→ Problem details:
Copy out the rows below, swapping every "Identify the location of" for "Locate" and keeping everything else the same.

→ Items from a dataset:
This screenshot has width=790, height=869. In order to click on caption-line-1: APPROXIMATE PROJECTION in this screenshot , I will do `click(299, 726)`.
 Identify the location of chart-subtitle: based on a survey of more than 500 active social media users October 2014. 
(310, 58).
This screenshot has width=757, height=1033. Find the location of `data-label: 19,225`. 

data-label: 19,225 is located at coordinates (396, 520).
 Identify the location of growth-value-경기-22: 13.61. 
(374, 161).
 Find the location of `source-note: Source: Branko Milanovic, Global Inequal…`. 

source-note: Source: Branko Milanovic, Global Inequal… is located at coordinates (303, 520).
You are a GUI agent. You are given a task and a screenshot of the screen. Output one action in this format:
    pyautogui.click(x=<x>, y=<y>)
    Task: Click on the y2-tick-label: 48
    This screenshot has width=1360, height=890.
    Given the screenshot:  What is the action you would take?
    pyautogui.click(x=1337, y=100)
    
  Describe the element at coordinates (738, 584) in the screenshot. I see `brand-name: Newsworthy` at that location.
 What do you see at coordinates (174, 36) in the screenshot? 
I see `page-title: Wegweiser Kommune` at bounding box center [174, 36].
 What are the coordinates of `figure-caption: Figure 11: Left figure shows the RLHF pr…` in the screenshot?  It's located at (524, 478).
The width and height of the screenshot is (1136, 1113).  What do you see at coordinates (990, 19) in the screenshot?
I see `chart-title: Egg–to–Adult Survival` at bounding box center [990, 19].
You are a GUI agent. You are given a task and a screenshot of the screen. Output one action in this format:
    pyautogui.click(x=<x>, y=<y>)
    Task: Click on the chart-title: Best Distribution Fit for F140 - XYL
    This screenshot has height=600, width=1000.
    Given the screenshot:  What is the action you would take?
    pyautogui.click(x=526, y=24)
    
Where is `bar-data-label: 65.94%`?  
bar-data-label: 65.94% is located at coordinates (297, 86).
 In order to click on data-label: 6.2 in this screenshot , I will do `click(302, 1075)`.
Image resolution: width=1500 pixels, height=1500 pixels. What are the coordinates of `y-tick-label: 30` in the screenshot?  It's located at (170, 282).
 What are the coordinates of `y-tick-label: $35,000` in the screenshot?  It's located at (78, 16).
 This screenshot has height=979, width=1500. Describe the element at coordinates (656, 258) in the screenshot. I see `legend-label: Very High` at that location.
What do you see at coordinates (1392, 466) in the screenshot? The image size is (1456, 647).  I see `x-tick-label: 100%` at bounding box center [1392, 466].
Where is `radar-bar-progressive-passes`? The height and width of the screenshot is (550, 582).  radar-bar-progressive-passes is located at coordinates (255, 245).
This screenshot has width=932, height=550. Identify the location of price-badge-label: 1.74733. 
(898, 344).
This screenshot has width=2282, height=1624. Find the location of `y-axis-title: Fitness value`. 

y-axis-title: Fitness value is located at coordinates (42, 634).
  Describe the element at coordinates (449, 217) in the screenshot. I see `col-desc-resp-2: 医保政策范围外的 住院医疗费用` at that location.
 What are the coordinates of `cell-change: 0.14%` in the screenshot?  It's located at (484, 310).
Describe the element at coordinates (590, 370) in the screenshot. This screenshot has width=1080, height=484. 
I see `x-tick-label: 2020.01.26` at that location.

→ Output:
This screenshot has width=790, height=869. In order to click on caption-line-1: APPROXIMATE PROJECTION in this screenshot , I will do `click(299, 726)`.
 Locate chart-subtitle: based on a survey of more than 500 active social media users October 2014. 
(310, 58).
This screenshot has width=757, height=1033. Find the location of `data-label: 19,225`. 

data-label: 19,225 is located at coordinates (396, 520).
 Locate growth-value-경기-22: 13.61. 
(374, 161).
 Find the location of `source-note: Source: Branko Milanovic, Global Inequal…`. 

source-note: Source: Branko Milanovic, Global Inequal… is located at coordinates (303, 520).
You are a GUI agent. You are given a task and a screenshot of the screen. Output one action in this format:
    pyautogui.click(x=<x>, y=<y>)
    Task: Click on the y2-tick-label: 48
    This screenshot has width=1360, height=890.
    Given the screenshot:  What is the action you would take?
    pyautogui.click(x=1337, y=100)
    
  Describe the element at coordinates (738, 584) in the screenshot. I see `brand-name: Newsworthy` at that location.
 What do you see at coordinates (174, 36) in the screenshot? 
I see `page-title: Wegweiser Kommune` at bounding box center [174, 36].
 What are the coordinates of `figure-caption: Figure 11: Left figure shows the RLHF pr…` in the screenshot?  It's located at (524, 478).
The width and height of the screenshot is (1136, 1113).  What do you see at coordinates (990, 19) in the screenshot?
I see `chart-title: Egg–to–Adult Survival` at bounding box center [990, 19].
You are a GUI agent. You are given a task and a screenshot of the screen. Output one action in this format:
    pyautogui.click(x=<x>, y=<y>)
    Task: Click on the chart-title: Best Distribution Fit for F140 - XYL
    This screenshot has height=600, width=1000.
    Given the screenshot:  What is the action you would take?
    pyautogui.click(x=526, y=24)
    
Where is `bar-data-label: 65.94%`?  
bar-data-label: 65.94% is located at coordinates (297, 86).
 In order to click on data-label: 6.2 in this screenshot , I will do `click(302, 1075)`.
Image resolution: width=1500 pixels, height=1500 pixels. What are the coordinates of `y-tick-label: 30` in the screenshot?  It's located at (170, 282).
 What are the coordinates of `y-tick-label: $35,000` in the screenshot?  It's located at (78, 16).
 This screenshot has height=979, width=1500. Describe the element at coordinates (656, 258) in the screenshot. I see `legend-label: Very High` at that location.
What do you see at coordinates (1392, 466) in the screenshot? The image size is (1456, 647).  I see `x-tick-label: 100%` at bounding box center [1392, 466].
Where is `radar-bar-progressive-passes`? The height and width of the screenshot is (550, 582).  radar-bar-progressive-passes is located at coordinates (255, 245).
This screenshot has width=932, height=550. Locate price-badge-label: 1.74733. 
(898, 344).
This screenshot has width=2282, height=1624. Find the location of `y-axis-title: Fitness value`. 

y-axis-title: Fitness value is located at coordinates (42, 634).
  Describe the element at coordinates (449, 217) in the screenshot. I see `col-desc-resp-2: 医保政策范围外的 住院医疗费用` at that location.
 What are the coordinates of `cell-change: 0.14%` in the screenshot?  It's located at (484, 310).
Describe the element at coordinates (590, 370) in the screenshot. This screenshot has width=1080, height=484. 
I see `x-tick-label: 2020.01.26` at that location.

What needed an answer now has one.